HBAR, Hedera’s native token, saw a sharp correction following clarification that the world’s largest asset manager, BlackRock, was not directly involved in the tokenization of its ICS Treasury Fund on the Hedera network.
HBAR Token Crashes By Almost 35%
Data from CoinGecko shows that the HBAR token has declined by almost 35% since its price rose by over 100% on the back of the announcement, which many misinterpreted to mean that BlackRock tokenized its fund on the Hedera network. On April 24, the Hedera Foundation shared that Blockchain trading firm Archax and Infrastructure firm Ownera had collaborated to tokenize BlackRock’s ICS US Treasury money market fund (MMF) on Hedera.
Members of the crypto community, including influencers like CrediBULL Crypto and Mason Versluis, misconstrued this as meaning that BlackRock had tokenized its fund on Hedera. This assumption immediately created a bullish narrative for the ecosystem, leading to HBAR’s price rallying by over 100% and peaking at $0.176.

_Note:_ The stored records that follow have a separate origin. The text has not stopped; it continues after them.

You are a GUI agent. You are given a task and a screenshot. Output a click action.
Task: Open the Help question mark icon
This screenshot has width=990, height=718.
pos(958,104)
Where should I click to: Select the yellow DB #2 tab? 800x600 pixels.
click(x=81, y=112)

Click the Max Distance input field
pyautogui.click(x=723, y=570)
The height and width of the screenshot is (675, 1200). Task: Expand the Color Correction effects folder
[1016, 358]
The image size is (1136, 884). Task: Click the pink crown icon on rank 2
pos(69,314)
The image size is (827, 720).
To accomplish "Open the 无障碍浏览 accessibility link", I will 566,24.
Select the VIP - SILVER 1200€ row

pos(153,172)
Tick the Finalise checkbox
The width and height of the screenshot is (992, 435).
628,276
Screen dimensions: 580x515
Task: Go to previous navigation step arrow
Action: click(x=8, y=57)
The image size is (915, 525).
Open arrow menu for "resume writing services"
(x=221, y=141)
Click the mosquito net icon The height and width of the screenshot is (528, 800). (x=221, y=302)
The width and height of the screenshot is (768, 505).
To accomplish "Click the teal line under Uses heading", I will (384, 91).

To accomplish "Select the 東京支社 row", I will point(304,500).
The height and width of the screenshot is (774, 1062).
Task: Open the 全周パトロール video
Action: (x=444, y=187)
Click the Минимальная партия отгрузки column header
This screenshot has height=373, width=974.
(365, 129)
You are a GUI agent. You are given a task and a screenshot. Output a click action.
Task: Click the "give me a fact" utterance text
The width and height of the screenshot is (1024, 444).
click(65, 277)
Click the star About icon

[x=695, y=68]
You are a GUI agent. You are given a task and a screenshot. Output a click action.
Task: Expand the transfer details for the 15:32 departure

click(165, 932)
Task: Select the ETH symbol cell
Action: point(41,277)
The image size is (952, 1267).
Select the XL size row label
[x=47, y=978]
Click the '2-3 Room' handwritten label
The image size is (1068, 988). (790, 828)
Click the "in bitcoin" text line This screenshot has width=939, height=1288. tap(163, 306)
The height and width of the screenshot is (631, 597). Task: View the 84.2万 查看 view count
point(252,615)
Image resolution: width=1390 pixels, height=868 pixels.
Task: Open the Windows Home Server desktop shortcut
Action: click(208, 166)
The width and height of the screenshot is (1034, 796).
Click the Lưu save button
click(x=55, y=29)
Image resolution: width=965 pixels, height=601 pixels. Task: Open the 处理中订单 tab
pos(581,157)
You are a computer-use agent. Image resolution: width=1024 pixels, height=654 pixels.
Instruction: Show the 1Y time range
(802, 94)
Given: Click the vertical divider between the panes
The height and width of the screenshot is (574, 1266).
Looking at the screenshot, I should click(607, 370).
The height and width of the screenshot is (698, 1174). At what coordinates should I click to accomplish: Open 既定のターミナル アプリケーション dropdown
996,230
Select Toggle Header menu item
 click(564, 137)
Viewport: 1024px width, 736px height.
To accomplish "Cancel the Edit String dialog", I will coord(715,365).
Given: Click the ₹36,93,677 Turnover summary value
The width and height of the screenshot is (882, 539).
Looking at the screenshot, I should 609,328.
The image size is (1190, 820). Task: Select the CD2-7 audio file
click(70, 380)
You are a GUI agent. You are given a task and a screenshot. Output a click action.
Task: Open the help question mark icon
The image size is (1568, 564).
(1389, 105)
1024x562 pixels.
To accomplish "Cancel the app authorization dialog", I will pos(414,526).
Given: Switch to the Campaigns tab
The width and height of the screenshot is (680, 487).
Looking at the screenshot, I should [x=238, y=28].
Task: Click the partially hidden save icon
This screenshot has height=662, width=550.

However, the crypto token has since been on a downtrend, with BlackRock denying any involvement with Hedera. Specifically, a BlackRock spokesperson told Cointelegraph that the world’s largest asset manager “has no commercial relationship with Hedera nor has BlackRock selected Hedera to tokenize any BlackRock funds.”
Meanwhile, Archax’s co-founder had also clarified on his X (formerly Twitter) platform that BlackRock wasn’t directly involved in the whole move. He claimed that tokenization of the fund can usually be done without the permission of the asset manager. However, he revealed that BlackRock knew they were tokenizing on the network.
Why The News Is Still Bullish For The Hedera Ecosystem
Despite BlackRock not being directly involved in this development, crypto analyst CrediBULL Crypto offered some perspective on why this news is still bullish for Hedera and its HBAR token. He revealed that BlackRock is the fourth largest shareholder of ABRDN, a firm that is a primary investor in Archax.
Therefore, the crypto analyst believes that BlackRock must have signed off on this move, something he considers a “de-facto endorsement of the product.” Meanwhile, he also alluded to an interview that revealed that BlackRock chose Hedera, although ABRDN introduced them to the network.
CrediBULL Crypto noted that even if BlackRock wasn’t building on the network, it is clear that “major enterprises are using Hedera.” They are “actively involved with building on the network and are constantly pushing to move it forward behind the scenes,” he added. He suggested that this puts Hedera above 99% of networks that can’t boast of such achievements.